10,000 Fake GitHub Repositories Spread Trojan Malware

Fake GitHub repositories cloning real projects and distributing Trojan malware through README ZIP archive links

GitHub has filled up with fake repositories. They disguise themselves as ordinary developer projects. In reality, they push Trojans through links to ZIP archives.

A developer using the alias Orchid uncovered the large campaign. He found roughly 10,000 repositories that looked like standalone projects from many different authors. Yet they all worked the same way. The attackers copied other people’s new repositories, kept the commit history and the contributor list, and then edited the README to add a link to a malicious archive.

How Orchid Spotted the Scheme

Orchid noticed the problem after someone cloned his own project. In Google, his original repository showed up correctly. However, in Bing the same query returned a stranger’s repository with an identical name and description. Inside sat a copy of the project, commit history included. The README, though, now carried a link to a ZIP archive.

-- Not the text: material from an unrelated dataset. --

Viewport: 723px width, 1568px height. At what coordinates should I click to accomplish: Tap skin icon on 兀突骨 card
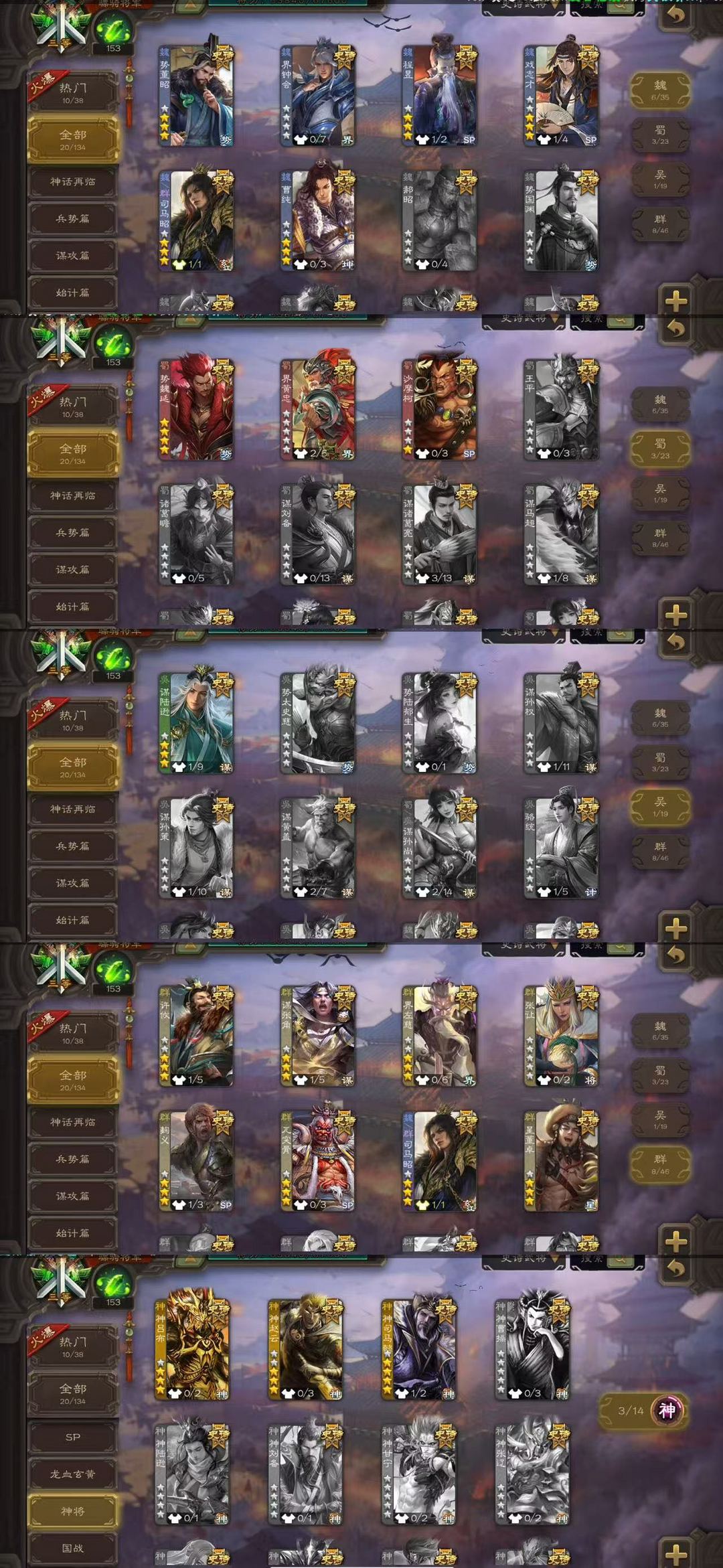pyautogui.click(x=300, y=1204)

A Consistent Pattern, Not Simple Forks

According to the developer, these fake repositories were not ordinary forks. They had different names, different owners, and different contributors. The shared detail was the repeated README edits. In some cases, the attackers deleted the old commit and added a new one hours later, always titled “Update README.md.” Reports of this scheme had surfaced online before, and developers had complained about spoofed projects on Reddit and Hacker News. Orchid flagged about 40,000 suspicious repositories, and roughly 10,000 matched the full template.

Inside the Malicious ZIP

The scheme centered on a ZIP archive. Inside, victims usually found a Windows batch file, an executable such as loader.exe or luajit.exe, a random .txt or .cso file, and the library lua51.dll. A check on VirusTotal might miss the malicious code by link alone. Even so, the downloaded archive itself already registered as a Trojan.

The SmartLoader and StealC Chain

The firm HexaStrike described a similar campaign earlier. Its specialists found 109 fake repositories and tied the activity to the SmartLoader and StealC chain. After the batch file runs, it starts a LuaJIT interpreter with an obfuscated script. The malware then fetches its command server address through a smart contract on the Polygon network. Next, it downloads the following stage of the attack.

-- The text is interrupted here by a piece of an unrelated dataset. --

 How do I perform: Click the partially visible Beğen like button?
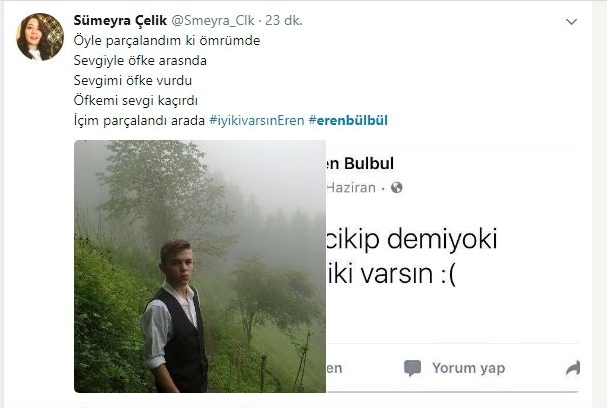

In the end, StealC could land on the infected device. This stealer grabs a wide range of data. It can take crypto wallets, passwords, banking details, browser files, and email accounts. Moreover, it targets data from Steam, Discord, Telegram, and other services.

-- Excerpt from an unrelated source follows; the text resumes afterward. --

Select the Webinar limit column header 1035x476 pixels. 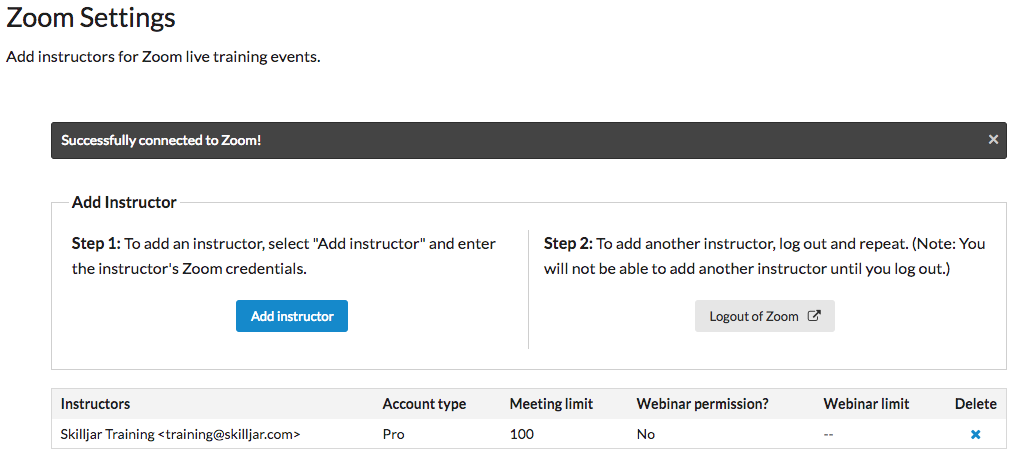(x=866, y=404)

Why the Fakes Look So Convincing

These repositories felt trustworthy because they kept the original source code, commit history, and contributors. According to Orchid, the attackers cloned new repositories on purpose. That way, they reached search results for rare queries faster. In addition, such projects could attract more than human readers. AI agents that hunt for dependencies or code samples might also find them, and they could follow the malicious link automatically.

GitHub’s Slow Response

Orchid reported two fake copies of his projects to GitHub. By his account, the takedown took almost two months. After he published his script and a list of malicious repositories, GitHub began removing the flagged projects. However, Orchid says the platform deleted only the repositories named directly in his list. When he ran the script again, fresh matches appeared, and those were not removed quickly.

The Campaign May Run Deeper

Some fake repositories survived for months. A few may have stayed live for over a year. Orchid believes the 10,000 projects he found could be just part of the campaign. His search hit the GitHub API limit of 5,000 requests per hour. The platform faces no such cap, so GitHub could scan every repository, find the archives and executables, and check them for malicious code.

Who Is Behind It?

The operator remains unknown for now. HexaStrike suggested a single actor or a small, centrally managed group. Several clues point that way: the identical README structure, the synchronized updates, the repeated delivery tricks, and the shared infrastructure.